[[ Text shown, beginning ]]
As the frenzied monologue nears a close — after all, it's time for a commercial — Savage concludes that the "traitor" Murtha, a decorated ex-Marine whom he has previously likened to human excrement, is "either a communist or insane, or both."


It's the opening salvo of The Savage Nation, which may be the only radio show in America that comes with a disclaimer: "Warning: This show contains adult language, adult content, psychological nudity. Listener discretion is advised."

No kidding.

Those who dare disagree with Savage on-air are apt to be dismissed as "vermin" and get the treatment reserved for the caller with a Brooklyn accent who — rather mildly — suggests that maybe the host is being too harsh on Murtha. For that, he's berated as "street slime from the gutters of Brooklyn." Then there is Dejon from San Francisco, whose infraction is having broached a subject that the moody Savage isn't in the mood to talk about. "Dejon Mustard, go put yourself on a hot dog and devour yourself and leave me alone," he intones.

Three years ago, after Savage was canned by MSNBC for telling a caller to his fledgling cable TV show to "Get AIDS and die, you pig," some people were saying that the combative, archconservative talk-show host and author of red-meat political diatribes was washed up. But that was four New York Times best-sellers ago. His latest book, The Political Zoo, a kind of walk through the jungle of mostly liberal political animals that this unlikeliest of San Francisco provocateurs loves to hate, hit bookstore shelves in the spring.
[[ Text shown, end ]]
- Parts of the exercise:
(1) From the piece on The Savage Nation, retype the part that opens with the words containing "It's the opening" and closes with "No kidding.".
(2) Answer these questions from the piece on The Savage Nation:
(a) Which network dropped Savage three years ago?
(b) What is the title of Savage's latest book?
(c) What did Savage call the caller with a Brooklyn accent?
(3) Proceed with the piece on The Savage Nation and its host from where it stops.
[[ Provided records, beginning ]]
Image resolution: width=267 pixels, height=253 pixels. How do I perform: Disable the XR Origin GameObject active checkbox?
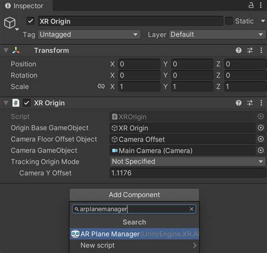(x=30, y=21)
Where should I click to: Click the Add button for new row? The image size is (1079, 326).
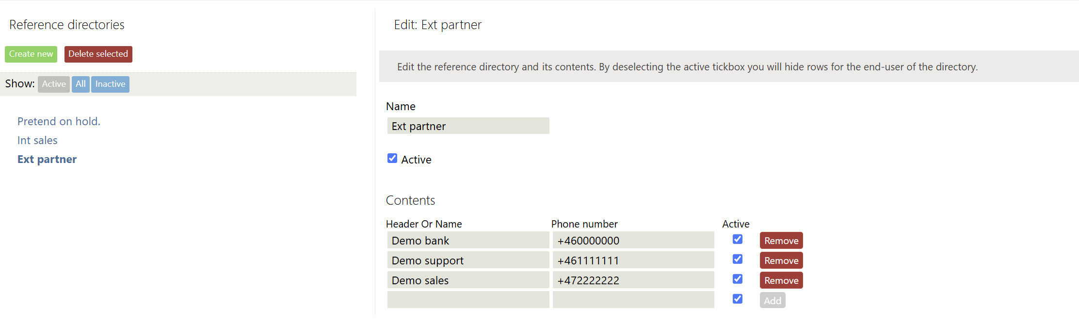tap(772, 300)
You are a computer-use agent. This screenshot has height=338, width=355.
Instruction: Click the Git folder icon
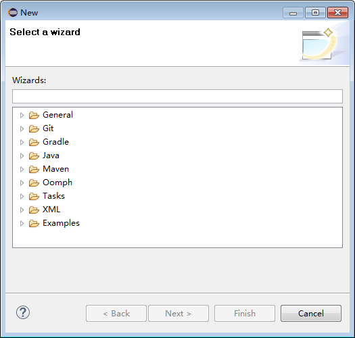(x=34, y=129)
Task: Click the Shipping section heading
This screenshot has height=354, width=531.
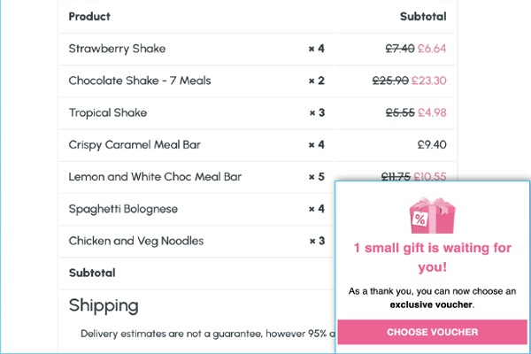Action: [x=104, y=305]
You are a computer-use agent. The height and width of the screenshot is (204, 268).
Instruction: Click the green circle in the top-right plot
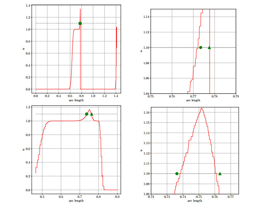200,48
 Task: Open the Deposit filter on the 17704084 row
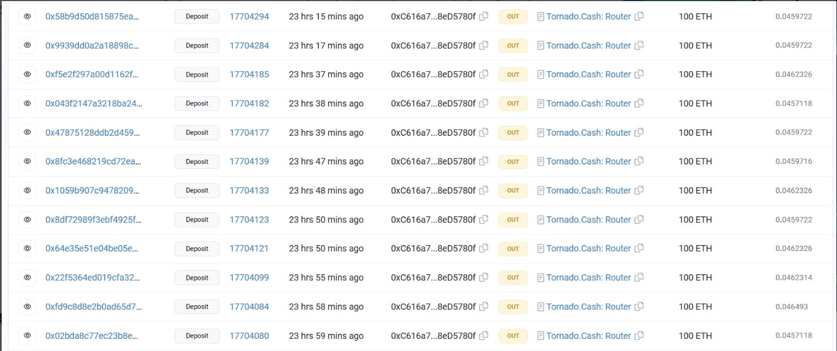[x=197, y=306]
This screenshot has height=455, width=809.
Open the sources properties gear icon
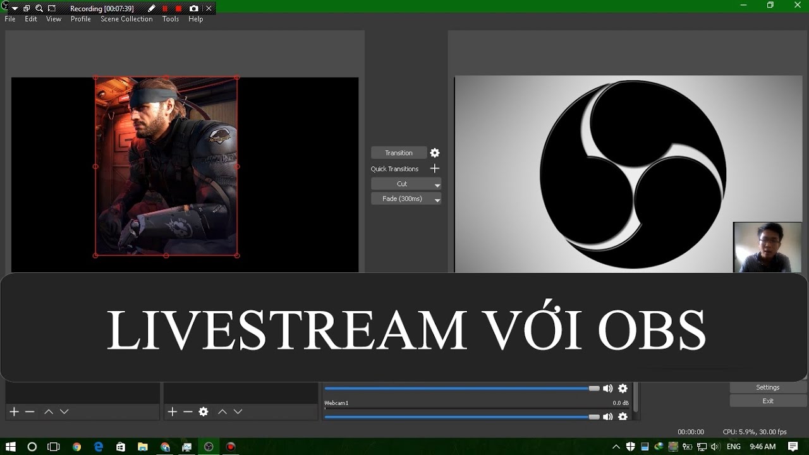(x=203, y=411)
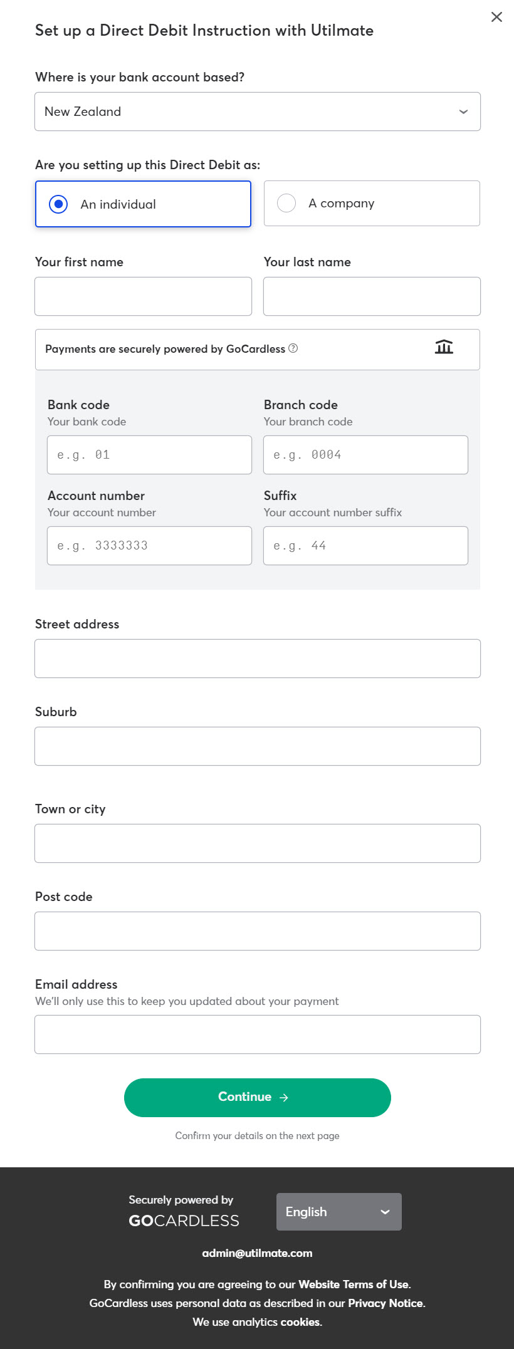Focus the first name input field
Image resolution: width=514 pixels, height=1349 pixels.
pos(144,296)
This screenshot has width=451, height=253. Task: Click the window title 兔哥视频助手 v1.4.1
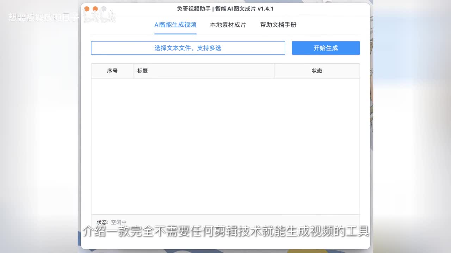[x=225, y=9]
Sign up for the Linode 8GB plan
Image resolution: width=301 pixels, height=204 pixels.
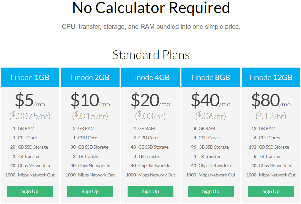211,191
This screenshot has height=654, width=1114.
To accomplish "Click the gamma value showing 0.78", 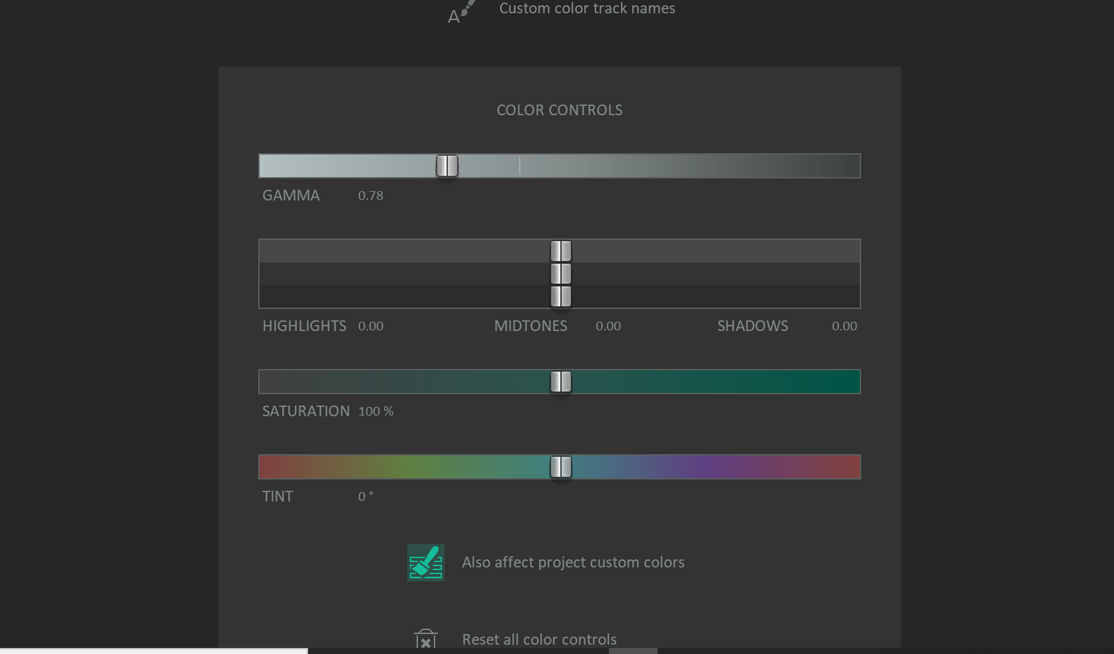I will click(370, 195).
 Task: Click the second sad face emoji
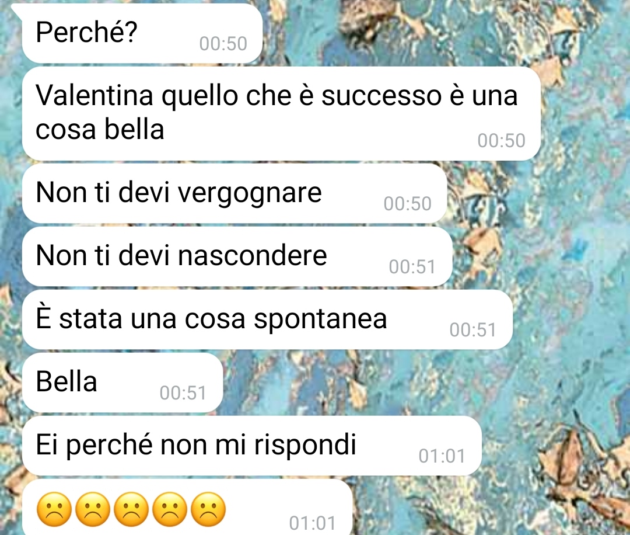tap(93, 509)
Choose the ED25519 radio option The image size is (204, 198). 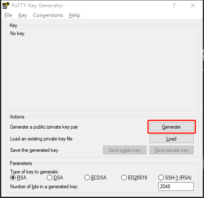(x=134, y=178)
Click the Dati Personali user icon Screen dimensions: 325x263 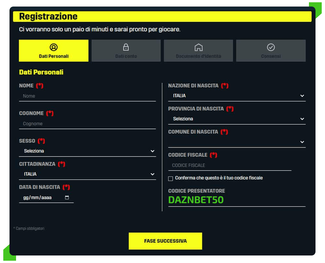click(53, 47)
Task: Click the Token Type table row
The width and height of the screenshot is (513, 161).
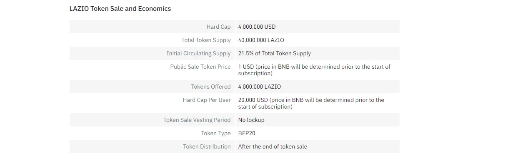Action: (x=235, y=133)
[[ Provided records, end ]]
- Responses by item number:
(1)
It's the opening salvo of The Savage Nation, which may be the only radio show in America that comes with a disclaimer: "Warning: This show contains adult language, adult content, psychological nudity. Listener discretion is advised."

No kidding.

(2)
(a) MSNBC
(b) The Political Zoo
(c) "street slime from the gutters of Brooklyn"

(3)
Having just reupped as pontificator-in-chief at KNEW (910 AM), the retooled talk station owned by Clear Channel Communications — and his radio home-base — Savage and his anti-abortion, anti-immigrant, anti-affirmative action, antigay, anti-Muslim, anti-Democrat, anti-liberal-media message appear never to have enjoyed more street cred among the faithful.

His syndicated show, which has nudged past four hundred stations coast-to-coast and claims eight million listeners, places him in the vanguard of an increasingly crowded field of conservative talkers, behind only Rush Limbaugh and Sean Hannity (or, in Savage-speak, Hush Bimbo and Sean Vanity).

Unlike them and other "Bushbots," as he calls them, whose stars have dimmed along with W's fading poll numbers, Savage can never be accused of toeing the administration line. For one thing, Bush is too liberal for him. Although Limbaugh and Hannity command larger national audiences, Savage cleans their clocks in his hometown market, making him by far the most listened-to — not to mention acerbic — radio talker in the Bay Area.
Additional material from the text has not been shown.